リョクリュウは、アンチが所属している企業が、性接待を強要した件で表にでた反社とかかわりがあり、社員を使ってアンチ活動をしている疑いがあるとも訴えた。
俺の事を信じて支援してくれている人たちが、また助けてくれた。
俺の事を叩いたマスゴミとアンチの事を徹底的に調べてくれた。
マスゴミは、社長や役員全員が逮捕されている状態で、残党が悪足掻きしていたのだが、その氏名と住所、家族の顔写真もネットにさらしてくれた。
国税局査察部の厳しい取り調べで、テレビ局は番組制作ができずに再放送を繰り返し流している状態なのに、俺を叩く報道だけは公共の電波に流した。
新聞社や雑誌社も、国税局査察部の厳しい取り調べによって日刊が隔日や週三回の発行になり、枚数も半減していたのに、俺を叩く号外だけは無理に発行した。

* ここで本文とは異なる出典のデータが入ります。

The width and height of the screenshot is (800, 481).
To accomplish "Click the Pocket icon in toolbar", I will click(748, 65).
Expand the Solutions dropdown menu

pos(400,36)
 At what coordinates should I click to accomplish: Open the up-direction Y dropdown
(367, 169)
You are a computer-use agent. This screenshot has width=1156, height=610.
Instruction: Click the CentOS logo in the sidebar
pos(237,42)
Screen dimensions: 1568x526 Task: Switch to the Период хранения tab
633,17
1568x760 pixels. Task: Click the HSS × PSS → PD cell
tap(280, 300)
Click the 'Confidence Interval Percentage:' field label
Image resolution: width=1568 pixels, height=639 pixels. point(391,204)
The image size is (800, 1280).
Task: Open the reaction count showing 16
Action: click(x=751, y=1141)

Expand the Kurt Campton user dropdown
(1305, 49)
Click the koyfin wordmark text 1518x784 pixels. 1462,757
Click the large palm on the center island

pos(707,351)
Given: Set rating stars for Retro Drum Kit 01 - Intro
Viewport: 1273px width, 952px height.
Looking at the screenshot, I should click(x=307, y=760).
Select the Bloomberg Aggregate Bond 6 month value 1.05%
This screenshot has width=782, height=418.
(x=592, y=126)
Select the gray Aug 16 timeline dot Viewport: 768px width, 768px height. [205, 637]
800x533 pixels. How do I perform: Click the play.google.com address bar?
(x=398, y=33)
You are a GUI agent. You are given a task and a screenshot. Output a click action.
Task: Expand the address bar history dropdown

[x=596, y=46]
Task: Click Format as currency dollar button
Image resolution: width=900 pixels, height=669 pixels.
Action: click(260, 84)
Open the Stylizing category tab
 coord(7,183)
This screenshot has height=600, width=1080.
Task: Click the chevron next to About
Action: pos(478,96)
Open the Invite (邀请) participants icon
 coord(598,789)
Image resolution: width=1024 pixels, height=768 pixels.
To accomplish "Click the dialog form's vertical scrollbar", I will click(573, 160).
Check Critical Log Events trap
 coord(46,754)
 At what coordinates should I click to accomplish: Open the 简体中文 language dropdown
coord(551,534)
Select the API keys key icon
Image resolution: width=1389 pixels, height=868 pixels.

その恥知らずな行為が、大半の視聴者や購買者が愛想を尽かす原因となった。
それどころか、わずかに残っていた番組スポンサーと広告掲載企業を逃がす事になり、マスゴミは後に大幅な赤字を計上する事になる。
俺が訴えた連中は裁判で争おうとしたが、優秀な弁護士は誰もつかなかった。
いや、個人では誰1人弁護士を雇えなかった。
彼らの弁護についたら、税務署からの査察があるという噂が流れていたからだ。
多くの弁護士が脛に傷を持っていて、調べられると困る事があった。
脛の傷程度なら、裁判が本職の弁護士なら無罪を勝ち取る事はできるだろうが、信用が地の底にまで落ちてしまう。
弁護士の資格を失わないために、莫大な示談金や追徴税を支払うだけでなく、国選以外の仕事がなくなるのが分かっていて、依頼を受ける弁護士はいなかった。
国税局査察部は、俺の名前を使ったリョクリュウの指示通りに調べてくれた。
無視したら、賄賂を受け取って脱税を隠蔽したと、自分達が取り調べられる立場になるのが分かっているのだ。
新聞社を徹底的に取り調べた結果、販売店を脅かして拡張を押し付け、販売部数を水増しして、広告掲載企業を騙して不当な料金を取っていたと公表した。
俺に目をつけられたくない企業は、率先して新聞社を詐欺罪で訴えた。